Constitutive activation of an epithelial signal transducer and activator of transcription (STAT) pathway in asthma
J. Clin. Invest. Deepak Sampath, et al. 103:1353 doi:10.1172/JCI6130 [Go to this article.]

Figure 5
Increased levels of T cells with normal levels of IFN-γ expression in asthma. (a–f) Representative photomicrographs of endobronchial biopsy sections from a representative control (a, d, and e) and asthma (b, c, and f) subject after immunostaining with anti-CD3 mAb (a and b) and after in situ hybridization with ³⁵S-labeled IFN-γ cRNA using unstimulated (c and d) or PMA/ionomycin–stimulated (e and f) biopsies. In all cases, hybridization with ³⁵S-labeled IFN-γ RNA (sense probe) gave no detectable signal above background (not shown).
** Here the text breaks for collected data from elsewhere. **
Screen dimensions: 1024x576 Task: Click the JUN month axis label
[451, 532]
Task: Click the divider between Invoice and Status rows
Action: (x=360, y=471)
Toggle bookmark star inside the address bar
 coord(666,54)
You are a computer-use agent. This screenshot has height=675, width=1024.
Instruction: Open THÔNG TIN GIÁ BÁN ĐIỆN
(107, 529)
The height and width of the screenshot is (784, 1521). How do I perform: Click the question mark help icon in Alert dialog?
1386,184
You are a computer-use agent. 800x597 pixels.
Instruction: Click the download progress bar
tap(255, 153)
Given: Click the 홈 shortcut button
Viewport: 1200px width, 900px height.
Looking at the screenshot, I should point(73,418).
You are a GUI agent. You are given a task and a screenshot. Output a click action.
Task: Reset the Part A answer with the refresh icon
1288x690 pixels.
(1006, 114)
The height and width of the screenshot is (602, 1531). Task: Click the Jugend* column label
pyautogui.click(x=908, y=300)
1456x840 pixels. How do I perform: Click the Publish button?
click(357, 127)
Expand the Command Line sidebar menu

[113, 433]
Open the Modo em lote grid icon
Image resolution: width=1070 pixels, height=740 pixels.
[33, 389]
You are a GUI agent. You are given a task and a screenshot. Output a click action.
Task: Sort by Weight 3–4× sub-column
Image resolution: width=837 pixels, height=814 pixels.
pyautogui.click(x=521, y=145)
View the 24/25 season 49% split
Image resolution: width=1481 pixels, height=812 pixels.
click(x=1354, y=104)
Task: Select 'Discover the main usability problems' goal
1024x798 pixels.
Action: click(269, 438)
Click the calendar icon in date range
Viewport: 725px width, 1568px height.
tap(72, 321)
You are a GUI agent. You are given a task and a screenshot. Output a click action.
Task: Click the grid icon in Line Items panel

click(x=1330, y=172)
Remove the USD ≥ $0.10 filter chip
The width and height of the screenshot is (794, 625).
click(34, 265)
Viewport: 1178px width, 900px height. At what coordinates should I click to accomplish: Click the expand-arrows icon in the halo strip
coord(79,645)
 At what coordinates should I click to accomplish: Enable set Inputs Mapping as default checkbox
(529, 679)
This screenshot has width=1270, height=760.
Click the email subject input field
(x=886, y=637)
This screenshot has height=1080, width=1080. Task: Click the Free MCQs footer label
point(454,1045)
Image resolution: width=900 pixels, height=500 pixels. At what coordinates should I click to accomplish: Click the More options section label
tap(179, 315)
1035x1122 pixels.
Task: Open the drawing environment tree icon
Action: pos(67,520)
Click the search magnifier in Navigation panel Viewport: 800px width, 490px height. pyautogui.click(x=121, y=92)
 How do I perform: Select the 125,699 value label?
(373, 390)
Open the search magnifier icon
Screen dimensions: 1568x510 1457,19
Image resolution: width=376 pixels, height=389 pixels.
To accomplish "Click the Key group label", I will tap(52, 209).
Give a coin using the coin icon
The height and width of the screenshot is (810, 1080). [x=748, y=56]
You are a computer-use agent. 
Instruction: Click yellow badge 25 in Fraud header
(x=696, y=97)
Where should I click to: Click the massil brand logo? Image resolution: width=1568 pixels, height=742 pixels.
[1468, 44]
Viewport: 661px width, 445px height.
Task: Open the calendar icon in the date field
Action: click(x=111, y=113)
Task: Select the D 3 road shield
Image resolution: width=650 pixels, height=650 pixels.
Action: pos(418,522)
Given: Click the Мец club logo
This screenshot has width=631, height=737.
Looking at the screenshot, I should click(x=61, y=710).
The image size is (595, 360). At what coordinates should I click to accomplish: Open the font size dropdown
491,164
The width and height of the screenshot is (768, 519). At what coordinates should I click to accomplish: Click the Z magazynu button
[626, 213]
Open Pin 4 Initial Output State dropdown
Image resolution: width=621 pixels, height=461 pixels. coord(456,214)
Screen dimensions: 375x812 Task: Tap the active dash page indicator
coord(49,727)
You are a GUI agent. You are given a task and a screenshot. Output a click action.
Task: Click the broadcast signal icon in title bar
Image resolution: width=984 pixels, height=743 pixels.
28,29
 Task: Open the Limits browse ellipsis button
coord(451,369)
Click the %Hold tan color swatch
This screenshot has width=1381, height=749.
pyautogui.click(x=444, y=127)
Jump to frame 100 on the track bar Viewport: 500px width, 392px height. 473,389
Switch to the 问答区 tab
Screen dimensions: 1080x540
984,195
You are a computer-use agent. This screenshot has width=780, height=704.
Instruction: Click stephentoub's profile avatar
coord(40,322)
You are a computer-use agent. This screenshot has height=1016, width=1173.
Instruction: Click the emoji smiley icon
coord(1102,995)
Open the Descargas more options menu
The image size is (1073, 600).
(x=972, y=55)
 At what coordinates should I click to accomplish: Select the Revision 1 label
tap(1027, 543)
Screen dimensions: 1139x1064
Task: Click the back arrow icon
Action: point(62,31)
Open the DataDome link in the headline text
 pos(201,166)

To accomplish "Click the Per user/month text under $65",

Arrowheads indicate cells expressing IFN-γ mRNA. Scale bar: 15 μM. (g and h) Representative results of RT-PCR from endobronchial tissue (lanes 1–6) and from PMA/ionomycin–stimulated PMBCs (lane 7) using oligonucleotide primers for IFN-γ, IL-4, and β-actin. PCR products were subjected to agarose gel electrophoresis and then detected using ethidium bromide staining (g) or subsequent Southern blotting with ³²P-labeled cDNA probes (h).